Yeni butikler için aklınızda belirli yerler var mı?

İstek listemde elbette birkaç yer var. Bir örnek, showroom'umuz olan ve özellikle pandemiden bu yana belediyenin yaptığı çalışmalar sayesinde sıcak bir şehir haline gelen Madrid'dir. o dönemde küçük işletmeleri tedavi etti. Dinamik olarak görülen sermaye birçok yatırımcının ilgisini çekmiştir ve birkaç Lüks oteller açılıyor, örneğin, artık varlığımızın olduğu Rosewood ve Four Seasons. Şehir, alışveriş meraklısı Güney Amerikalılar için bir bağlantı noktasıdır.

İlk amiral mağazanız için neden Londra'yı seçtiniz?

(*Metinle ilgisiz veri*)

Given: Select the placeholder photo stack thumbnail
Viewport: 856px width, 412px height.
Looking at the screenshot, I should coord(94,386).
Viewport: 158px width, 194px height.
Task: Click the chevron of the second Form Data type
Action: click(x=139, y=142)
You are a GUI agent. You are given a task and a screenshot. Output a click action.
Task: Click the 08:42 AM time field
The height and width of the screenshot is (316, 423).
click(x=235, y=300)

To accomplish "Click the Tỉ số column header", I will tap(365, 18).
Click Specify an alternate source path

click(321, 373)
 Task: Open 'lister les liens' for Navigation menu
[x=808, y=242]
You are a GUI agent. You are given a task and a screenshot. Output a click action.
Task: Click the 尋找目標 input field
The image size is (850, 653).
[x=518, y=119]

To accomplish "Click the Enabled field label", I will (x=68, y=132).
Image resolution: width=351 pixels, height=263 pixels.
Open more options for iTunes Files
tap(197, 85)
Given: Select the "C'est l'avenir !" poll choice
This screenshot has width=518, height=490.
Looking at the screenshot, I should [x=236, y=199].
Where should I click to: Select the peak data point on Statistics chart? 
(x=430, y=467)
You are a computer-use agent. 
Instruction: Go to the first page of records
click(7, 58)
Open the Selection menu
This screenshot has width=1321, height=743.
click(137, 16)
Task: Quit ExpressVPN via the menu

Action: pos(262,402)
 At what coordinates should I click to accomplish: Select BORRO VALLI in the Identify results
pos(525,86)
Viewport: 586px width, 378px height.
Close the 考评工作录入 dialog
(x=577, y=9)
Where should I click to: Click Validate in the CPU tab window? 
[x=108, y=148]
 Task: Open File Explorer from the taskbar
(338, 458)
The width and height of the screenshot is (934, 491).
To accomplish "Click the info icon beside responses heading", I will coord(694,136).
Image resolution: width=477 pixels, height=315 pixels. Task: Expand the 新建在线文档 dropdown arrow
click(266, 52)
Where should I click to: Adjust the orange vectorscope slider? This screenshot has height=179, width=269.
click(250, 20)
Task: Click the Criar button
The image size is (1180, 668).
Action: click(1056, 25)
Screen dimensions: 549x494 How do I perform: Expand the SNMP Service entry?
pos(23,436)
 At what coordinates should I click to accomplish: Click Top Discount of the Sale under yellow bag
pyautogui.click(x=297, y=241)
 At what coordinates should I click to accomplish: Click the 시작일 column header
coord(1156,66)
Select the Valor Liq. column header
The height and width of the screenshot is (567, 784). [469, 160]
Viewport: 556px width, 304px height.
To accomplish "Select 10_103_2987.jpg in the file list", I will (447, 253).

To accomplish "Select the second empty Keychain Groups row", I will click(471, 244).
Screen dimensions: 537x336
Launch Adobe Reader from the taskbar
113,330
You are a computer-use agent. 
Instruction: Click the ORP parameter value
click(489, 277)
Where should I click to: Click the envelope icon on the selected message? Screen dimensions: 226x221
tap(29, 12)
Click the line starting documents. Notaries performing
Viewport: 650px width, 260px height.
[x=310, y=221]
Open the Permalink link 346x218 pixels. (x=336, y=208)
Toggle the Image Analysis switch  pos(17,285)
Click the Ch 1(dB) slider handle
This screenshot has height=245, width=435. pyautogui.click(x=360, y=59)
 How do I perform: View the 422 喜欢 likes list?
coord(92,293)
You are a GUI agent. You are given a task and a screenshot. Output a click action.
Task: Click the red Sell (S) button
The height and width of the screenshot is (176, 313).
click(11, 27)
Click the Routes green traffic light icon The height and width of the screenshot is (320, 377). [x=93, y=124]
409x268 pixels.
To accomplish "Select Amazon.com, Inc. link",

Öncelikle Londra'yı seviyorum; pek çok şeyin bir eritme potası - tüm dünya burada buluşuyor. Ancak Londra, güçlü moda geleneklerine sahip Paris veya Milano'da bulabileceğiniz kısıtlamalardan da muaftır. Londra'nın niş markalara çok daha açık olduğunu düşünüyorum, ayrıca burada zaten toptan dağıtım yaptık. Dalmaya başlamak üzereyken Brexit geldi ve bunun büyük bir risk olduğunu hissettim, bu yüzden sonunda, ne yazık ki tam pandemi geldiğinde Marylebone'daki bir perakende ortağı aracılığıyla açıldım. Yine de ayaktayız ve mağaza başarılı.

Ve şehrin bu gözde bölgesinde tek başına çantalar geliri sağlayabilir mi?

Bu yıl bir yaşam tarzı görünümü geliştirmek için hazır giyim ekledik ama biz bir giyim markası değiliz, bu yüzden yolumuzu buluyoruz. Bu arada beğendiğimiz ve Tissa ile eşleşen diğer bağımsız markaları da bünyemize kattık. Çeşme bakmak. Çok markalı moda butiklerinin ortadan kalktığı bir dönemde kendi mini konsept mağazamızı oluşturuyoruz.

Bağımsız olmak size bu özgürlüğü veriyor, ancak pek çok konsept mağazası düşüşte olduğundan bu doğru strateji mi?

Bugün Zara'da harika giyinebilirsiniz ama asıl farkı yaratan çanta gibi aksesuarlardır. Herkes bir futbolcunun karısı gibi görünmek istemez. Zeki olanlar için önemli olan logo değil, çizginin güzelliğidir. Ben kararlıyım. Tissa markasının gücü var… Marylebone mağazasının gösterdiği gibi işe yarıyor. Aynı dalga boyunda olduğumuz sürece diğer tasarımcılarla işbirlikleri de karşılıklı olarak faydalı olacaktır. Tipik lüks markaların kölesi olmayan, bağımsız düşünen kadınlara satış yapıyoruz.